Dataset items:
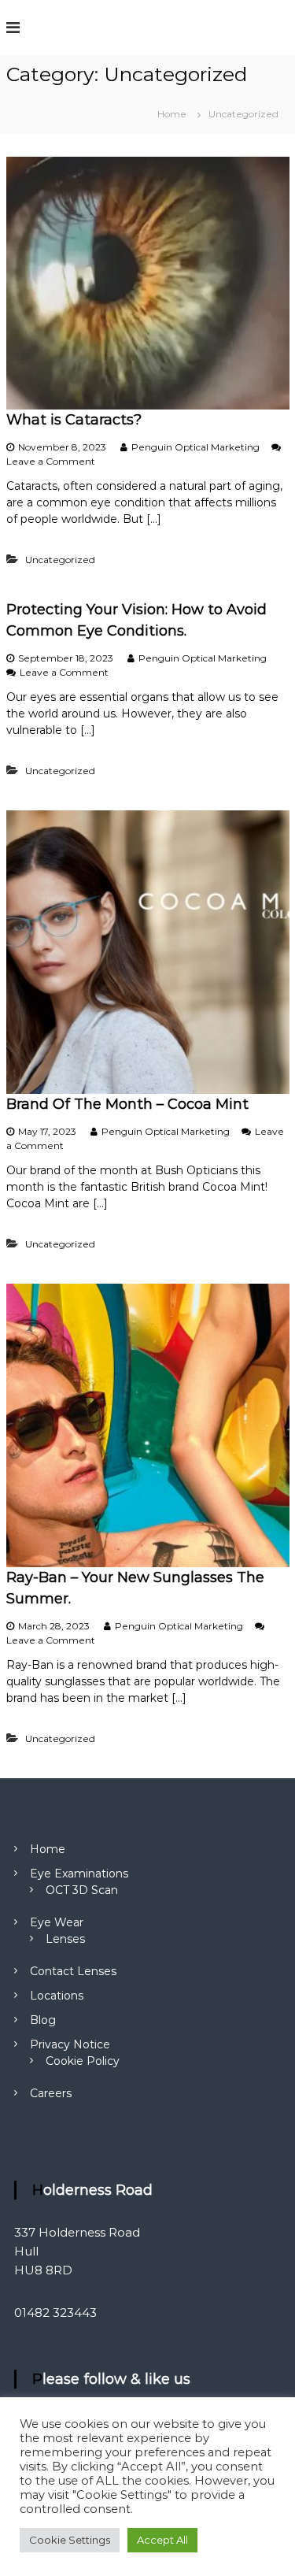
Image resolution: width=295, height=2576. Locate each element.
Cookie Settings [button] (69, 2539)
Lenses (65, 1939)
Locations (56, 1996)
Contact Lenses (73, 1971)
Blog (43, 2020)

**PROBLEM TO WORK ON**: Would you please print the entries once more, word for word, minus the pictures?

**SOLVED EXERCISE**:
Image resolution: width=295, height=2576. Locate each element.
Cookie Settings [button] (69, 2539)
Lenses (65, 1939)
Locations (56, 1996)
Contact Lenses (73, 1971)
Blog (43, 2020)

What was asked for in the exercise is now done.